* **Work instruction**
Only one stretch of the data below is wanted: the lines from the one with "Open the Word icon for 早读资料 file" through the one with "Open the transfer from 5 hours ago", repeated exactly.

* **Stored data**

=== Section Start ===

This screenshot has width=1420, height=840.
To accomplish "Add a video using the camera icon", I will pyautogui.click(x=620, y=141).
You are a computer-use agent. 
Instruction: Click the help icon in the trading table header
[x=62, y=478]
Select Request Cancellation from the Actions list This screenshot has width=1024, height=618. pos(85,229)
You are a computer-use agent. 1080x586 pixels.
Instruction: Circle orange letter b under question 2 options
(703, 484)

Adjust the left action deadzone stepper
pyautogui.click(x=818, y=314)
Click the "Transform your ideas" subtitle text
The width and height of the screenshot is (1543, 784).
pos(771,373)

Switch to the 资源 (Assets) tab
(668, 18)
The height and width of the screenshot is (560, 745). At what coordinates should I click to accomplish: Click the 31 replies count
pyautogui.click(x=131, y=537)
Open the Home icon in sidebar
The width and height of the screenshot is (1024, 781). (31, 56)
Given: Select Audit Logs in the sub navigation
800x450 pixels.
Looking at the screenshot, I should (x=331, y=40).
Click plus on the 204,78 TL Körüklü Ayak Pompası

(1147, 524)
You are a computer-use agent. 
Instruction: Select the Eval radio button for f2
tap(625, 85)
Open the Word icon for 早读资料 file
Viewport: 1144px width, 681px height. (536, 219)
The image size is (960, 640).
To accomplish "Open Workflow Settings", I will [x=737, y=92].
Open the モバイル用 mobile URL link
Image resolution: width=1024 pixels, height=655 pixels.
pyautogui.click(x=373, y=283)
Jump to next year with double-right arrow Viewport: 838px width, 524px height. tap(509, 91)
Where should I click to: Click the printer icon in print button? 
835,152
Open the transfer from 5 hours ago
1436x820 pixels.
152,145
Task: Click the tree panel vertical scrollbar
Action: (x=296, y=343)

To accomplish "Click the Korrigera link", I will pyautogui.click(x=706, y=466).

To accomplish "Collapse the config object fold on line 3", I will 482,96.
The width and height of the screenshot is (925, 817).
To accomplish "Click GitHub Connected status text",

=== Section End ===

* **Your response**
Open the Word icon for 早读资料 file
Viewport: 1144px width, 681px height. (536, 219)
The image size is (960, 640).
To accomplish "Open Workflow Settings", I will [x=737, y=92].
Open the モバイル用 mobile URL link
Image resolution: width=1024 pixels, height=655 pixels.
pyautogui.click(x=373, y=283)
Jump to next year with double-right arrow Viewport: 838px width, 524px height. tap(509, 91)
Where should I click to: Click the printer icon in print button? 
835,152
Open the transfer from 5 hours ago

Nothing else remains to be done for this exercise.